Tech Shakedown #5: Microsoft justifies Vista's forcing of unwanted reboots
Summary: Two weeks ago, I posted a ZDNet Technology Shakedown video showing how, after downloading and installing some updates, Windows Vista initiated a forced reboot of itself without allowing me the option to postpone that reboot. The options were there.
Two weeks ago, I posted a ZDNet Technology Shakedown video showing how, after downloading and installing some updates, Windows Vista initiated a forced reboot of itself without allowing me the option to postpone that reboot. The options were there. But they were inaccessible. I was critical of the experience because the odds are pretty good that a user of Windows Vista could be in the middle of doing something important with their PC that can't be delayed because of a forced reboot. For example, they could be participating in a realtime online conference of some sort (eg: with something like WebEx). Or what if the user was under the gun to get something done by a certain deadline? I can't possibly count with two hands how many times I've had something that takes 30 minutes to do, but only 15 minutes to do it. In situations like that, I'd most certainly blow a gasket if my operating system forced a reboot of itself.
Anyway, that video caused quite a stir and judging by the responses both in the comments area and in my e-mail, a lot of people asked for the gory details, many in hopes of proving that it was my fault rather than a design flaw in Windows Vista. At the very least, since many ZDNet readers weren't seeing the same behavior in their Vista-based systems, it merited further testing and investigation with Microsoft. As you can see in the video attached to this blog, I reproduced the testing conditions and was able to determine the single gating factor that controlled whether or not the option to delay a forced reboot is available to an end-user of Vista. Furthermore, I was able to confirm the behavior with Microsoft who sees this not as a bug, but as a feature of Vista. In other words, Vista behaves this way by design: a decision I find troubling given the sort of interruption it can lead to.
So what in my configuration of Windows Vista was the culprit? It's the fact that I was logged into Vista as a standard user instead of an administrative user. According to Microsoft, if the administrator of a system (even a stand alone system that's not joined to some organizational domain) has set Windows Update to automatically download and install updates (as I have) and a reboot is required for those installations to complete themselves (not always the case), that reboot will be a forced one with no opportunity to postpone if you're logged into Windows Vista as a standard user.
A lot has been written about the differences between administrative and standard users in Windows Vista. As can be seen from the partial screenshot below, Vista's user interface strongly recommends that users of Vista be standard, and not administrative users (continued below).
When logged into Windows Vista as a standard user, the likelihood that the user or any malware that inherits the rights of that user can do serious damage to the operating system is greatly reduced, if not completely eliminated. When logged-in as a standard user, doing anything that requires system-level access also requires the entry of administrative credentials. Even if you're logged in as an administrative user, Vista will prompt you to bless any operation (ie: modifying a user account, installing/uninstalling software, etc.) that could potentially affect sensitive areas of the system.

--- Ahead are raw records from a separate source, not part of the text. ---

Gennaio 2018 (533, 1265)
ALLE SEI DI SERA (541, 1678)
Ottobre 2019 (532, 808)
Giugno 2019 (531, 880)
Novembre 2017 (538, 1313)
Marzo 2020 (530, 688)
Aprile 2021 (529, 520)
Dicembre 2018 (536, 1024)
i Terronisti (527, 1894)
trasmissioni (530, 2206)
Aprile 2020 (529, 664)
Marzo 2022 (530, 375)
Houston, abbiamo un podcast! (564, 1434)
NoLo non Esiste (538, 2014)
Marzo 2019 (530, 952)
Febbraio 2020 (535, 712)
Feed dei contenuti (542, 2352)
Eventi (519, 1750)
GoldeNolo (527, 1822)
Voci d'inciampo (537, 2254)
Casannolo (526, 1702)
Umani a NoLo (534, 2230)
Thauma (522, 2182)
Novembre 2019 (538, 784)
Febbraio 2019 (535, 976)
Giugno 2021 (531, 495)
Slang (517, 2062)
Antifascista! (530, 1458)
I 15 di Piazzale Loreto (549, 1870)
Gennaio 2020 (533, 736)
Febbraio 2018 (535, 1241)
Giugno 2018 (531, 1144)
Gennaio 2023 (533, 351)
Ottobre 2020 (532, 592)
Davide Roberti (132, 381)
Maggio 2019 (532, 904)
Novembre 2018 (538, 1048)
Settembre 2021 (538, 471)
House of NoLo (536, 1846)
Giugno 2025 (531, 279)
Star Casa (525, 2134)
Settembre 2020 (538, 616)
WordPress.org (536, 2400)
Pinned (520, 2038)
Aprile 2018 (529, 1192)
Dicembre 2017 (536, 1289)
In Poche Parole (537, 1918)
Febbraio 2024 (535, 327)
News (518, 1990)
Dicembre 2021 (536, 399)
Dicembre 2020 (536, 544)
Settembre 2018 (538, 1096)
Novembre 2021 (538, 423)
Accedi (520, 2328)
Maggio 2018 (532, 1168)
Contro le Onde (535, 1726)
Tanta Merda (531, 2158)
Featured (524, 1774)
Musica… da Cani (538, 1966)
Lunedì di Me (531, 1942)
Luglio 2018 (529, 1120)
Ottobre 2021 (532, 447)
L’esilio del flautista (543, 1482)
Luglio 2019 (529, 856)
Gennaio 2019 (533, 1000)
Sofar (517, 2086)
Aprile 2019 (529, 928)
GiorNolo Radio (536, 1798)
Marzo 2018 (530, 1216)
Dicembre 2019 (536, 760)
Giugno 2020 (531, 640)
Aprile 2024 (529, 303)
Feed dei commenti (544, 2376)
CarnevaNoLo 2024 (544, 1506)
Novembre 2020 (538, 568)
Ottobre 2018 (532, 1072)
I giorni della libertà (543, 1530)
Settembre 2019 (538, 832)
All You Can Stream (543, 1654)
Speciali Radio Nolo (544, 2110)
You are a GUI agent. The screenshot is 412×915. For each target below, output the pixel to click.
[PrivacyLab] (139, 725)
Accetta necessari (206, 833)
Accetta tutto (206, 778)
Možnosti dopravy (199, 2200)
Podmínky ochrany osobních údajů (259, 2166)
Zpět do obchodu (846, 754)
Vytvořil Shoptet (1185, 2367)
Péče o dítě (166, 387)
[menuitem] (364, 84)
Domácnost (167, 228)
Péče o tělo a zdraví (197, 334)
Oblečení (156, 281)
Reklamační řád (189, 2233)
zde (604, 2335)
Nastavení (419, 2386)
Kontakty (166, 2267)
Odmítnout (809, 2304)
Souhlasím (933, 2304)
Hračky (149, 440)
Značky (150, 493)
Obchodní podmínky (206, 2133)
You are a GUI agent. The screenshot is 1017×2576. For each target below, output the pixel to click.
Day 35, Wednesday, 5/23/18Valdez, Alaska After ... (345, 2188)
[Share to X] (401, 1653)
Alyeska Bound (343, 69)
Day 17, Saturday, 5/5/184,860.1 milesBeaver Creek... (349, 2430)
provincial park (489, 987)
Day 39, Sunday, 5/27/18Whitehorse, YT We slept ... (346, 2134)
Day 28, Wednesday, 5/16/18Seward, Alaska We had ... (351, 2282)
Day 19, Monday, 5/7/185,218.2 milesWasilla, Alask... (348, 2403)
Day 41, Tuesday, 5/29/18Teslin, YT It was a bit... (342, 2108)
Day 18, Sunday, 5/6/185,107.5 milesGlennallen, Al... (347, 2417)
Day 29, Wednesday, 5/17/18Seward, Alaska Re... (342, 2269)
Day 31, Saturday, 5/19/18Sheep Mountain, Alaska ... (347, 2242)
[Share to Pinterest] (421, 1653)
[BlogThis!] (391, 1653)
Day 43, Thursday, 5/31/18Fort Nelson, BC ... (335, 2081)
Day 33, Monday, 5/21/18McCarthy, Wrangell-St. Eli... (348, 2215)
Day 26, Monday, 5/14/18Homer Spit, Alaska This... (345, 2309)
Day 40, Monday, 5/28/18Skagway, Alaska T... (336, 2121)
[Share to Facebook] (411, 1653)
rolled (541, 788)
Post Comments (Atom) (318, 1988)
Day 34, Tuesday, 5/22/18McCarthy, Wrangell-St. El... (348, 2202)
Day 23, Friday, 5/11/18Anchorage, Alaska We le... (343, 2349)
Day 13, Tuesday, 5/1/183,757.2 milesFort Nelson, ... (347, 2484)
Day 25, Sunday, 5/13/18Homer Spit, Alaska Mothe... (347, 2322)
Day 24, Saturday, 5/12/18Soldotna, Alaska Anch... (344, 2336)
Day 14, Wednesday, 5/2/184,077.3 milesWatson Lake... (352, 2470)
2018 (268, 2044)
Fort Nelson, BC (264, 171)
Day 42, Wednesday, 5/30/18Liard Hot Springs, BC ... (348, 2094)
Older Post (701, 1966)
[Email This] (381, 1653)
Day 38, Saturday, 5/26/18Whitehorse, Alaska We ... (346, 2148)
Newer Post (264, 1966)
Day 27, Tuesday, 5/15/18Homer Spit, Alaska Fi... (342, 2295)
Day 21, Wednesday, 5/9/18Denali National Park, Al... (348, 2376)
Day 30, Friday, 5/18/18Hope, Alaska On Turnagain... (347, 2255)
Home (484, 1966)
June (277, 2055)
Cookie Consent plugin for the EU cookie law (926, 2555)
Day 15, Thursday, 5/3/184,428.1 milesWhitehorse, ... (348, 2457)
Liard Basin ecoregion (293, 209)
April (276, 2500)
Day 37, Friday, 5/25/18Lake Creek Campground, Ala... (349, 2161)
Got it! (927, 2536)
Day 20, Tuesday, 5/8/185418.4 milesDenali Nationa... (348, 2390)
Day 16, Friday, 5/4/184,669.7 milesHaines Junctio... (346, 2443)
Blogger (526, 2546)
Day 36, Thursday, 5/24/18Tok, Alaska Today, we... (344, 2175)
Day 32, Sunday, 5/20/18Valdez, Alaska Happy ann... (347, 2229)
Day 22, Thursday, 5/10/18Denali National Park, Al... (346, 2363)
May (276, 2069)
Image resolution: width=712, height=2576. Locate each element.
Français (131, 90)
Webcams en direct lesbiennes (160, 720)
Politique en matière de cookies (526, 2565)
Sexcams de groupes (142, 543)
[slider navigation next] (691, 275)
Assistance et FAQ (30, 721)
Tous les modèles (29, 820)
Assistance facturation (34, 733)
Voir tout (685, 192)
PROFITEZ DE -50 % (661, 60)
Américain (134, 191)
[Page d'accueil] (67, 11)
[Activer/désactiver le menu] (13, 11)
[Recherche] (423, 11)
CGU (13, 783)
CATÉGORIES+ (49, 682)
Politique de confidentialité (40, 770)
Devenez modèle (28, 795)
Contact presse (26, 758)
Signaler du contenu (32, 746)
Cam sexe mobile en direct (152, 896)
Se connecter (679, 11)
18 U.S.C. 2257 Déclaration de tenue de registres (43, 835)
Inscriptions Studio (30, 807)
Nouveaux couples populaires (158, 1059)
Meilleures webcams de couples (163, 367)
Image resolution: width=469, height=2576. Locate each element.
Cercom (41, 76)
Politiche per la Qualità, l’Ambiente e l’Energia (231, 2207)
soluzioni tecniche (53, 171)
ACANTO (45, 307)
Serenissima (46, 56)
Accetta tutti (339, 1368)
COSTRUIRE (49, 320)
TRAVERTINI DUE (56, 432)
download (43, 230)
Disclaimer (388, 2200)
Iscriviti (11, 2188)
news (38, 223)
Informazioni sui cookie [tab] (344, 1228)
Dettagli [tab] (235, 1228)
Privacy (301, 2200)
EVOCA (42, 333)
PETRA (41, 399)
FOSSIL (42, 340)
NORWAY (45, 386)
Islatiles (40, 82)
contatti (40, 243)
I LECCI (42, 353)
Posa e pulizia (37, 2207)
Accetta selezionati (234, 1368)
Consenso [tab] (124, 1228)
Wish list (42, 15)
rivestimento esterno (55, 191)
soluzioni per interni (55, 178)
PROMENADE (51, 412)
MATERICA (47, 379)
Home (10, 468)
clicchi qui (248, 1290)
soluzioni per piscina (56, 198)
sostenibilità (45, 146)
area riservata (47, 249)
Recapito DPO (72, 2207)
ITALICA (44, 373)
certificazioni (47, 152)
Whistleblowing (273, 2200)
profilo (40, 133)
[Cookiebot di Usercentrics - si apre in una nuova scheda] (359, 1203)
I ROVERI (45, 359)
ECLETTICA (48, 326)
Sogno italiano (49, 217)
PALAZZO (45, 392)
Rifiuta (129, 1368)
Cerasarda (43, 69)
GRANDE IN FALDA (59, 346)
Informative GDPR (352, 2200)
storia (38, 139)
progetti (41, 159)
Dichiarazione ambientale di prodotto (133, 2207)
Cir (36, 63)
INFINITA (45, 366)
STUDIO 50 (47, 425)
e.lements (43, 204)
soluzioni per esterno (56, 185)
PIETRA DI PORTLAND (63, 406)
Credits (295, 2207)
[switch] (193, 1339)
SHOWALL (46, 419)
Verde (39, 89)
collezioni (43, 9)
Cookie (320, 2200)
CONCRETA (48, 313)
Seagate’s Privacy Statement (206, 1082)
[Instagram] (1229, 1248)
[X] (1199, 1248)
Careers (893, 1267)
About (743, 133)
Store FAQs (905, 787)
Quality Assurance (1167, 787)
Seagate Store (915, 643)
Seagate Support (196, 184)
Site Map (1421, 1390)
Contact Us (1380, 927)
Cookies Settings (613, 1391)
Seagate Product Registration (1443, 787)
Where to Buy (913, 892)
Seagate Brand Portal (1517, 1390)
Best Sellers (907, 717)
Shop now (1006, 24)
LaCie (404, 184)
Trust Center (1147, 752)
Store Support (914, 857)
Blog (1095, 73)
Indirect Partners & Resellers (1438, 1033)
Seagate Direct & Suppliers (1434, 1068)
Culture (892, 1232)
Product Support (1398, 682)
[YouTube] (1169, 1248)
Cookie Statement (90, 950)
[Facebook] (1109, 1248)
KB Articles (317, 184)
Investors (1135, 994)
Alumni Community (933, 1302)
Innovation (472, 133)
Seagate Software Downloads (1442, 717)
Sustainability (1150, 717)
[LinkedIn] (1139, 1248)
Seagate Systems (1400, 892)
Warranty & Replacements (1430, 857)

In trying to keep my systems as secure as possible, I try to heed Microsoft's advice. I've set my systems (XP and Vista) to automatically update themselves and, in the case of Vista, I've been running my systems as a standard user (and have recommended the same to ZDNet's readers). But, as Microsoft explained to me, in so doing, I've subject myself to the forced reboot phenomenon.
In a dialog involving several back-n-forth e-mails, a Microsoft spokesperson responded to my original inquiry as follows:
What happened [in my case] was that [Vista's] Automatic Update (AU) had downloaded updates and was ready to install them at the scheduled 3am time [the time I have Windows Update scheduled to run]. [You] shutdown the system without installing the updates. Upon turning the machine on, AU realized that the scheduled install was missed and so the install was initiated (immediately starting the install vs. waiting for the next schedule time is controllable by policy). Starting the installation as soon as possible is the safest and most secure default. The install of the update required a reboot in order to complete the installation and secure the machine. Because an administrative user had configured the machine to automatically stay up to date, the reboot is not postpone-able by a non-admin. Allowing a non-admin to override an admin’s wish is not the right default for security sake. This behavior is also controllable by policy to allow a non-admin user to interact with Windows Update.
So yes, what [you] experienced is by design and justifiable as it does not allow a non-admin to go against the wishes of the administrative user. And again if running as a non-admin is his normal mode of operation, then there are policies which can be set to tweak behaviors more to his liking.
I was a bit confused by this response, mostly because my machine wasn't joined to an organizational domain through which central policies regarding standard user access to administrative functions are normally implemented. The note is written as though Vista provides some policy-setting feature that can grant standard users whatever administrative access they need to change the settings of Windows Update. I couldn't find an easy way to do this. Via a subsequent round of e-mails, that spokesperson explained:
Local policy can also be configured for non-domain joined machines. This is done through gpedit.msc. this will only exist on [Vista's] business [versions] and Ultimate. setting the regkeys directly is described in the WSUS deployment guide.
I could opine for several more pages regarding the restriction of this facility to the Business and Ultimate versions of Vista or the fact that making these policy adjustments is far easier said than done (editing the registry is not for the faint at heart). But, in these case, it's better to see the forest from the trees. I can see where, if an IT manager at some organization says "thou shalt update your systems according to our rules and not yours," the affected systems and their users may, for corporate security reasons, be subject to forced reboots. I'm not sure if such a policy would make a lot of friends in userland. But business IT departments can and do set such company wide policies.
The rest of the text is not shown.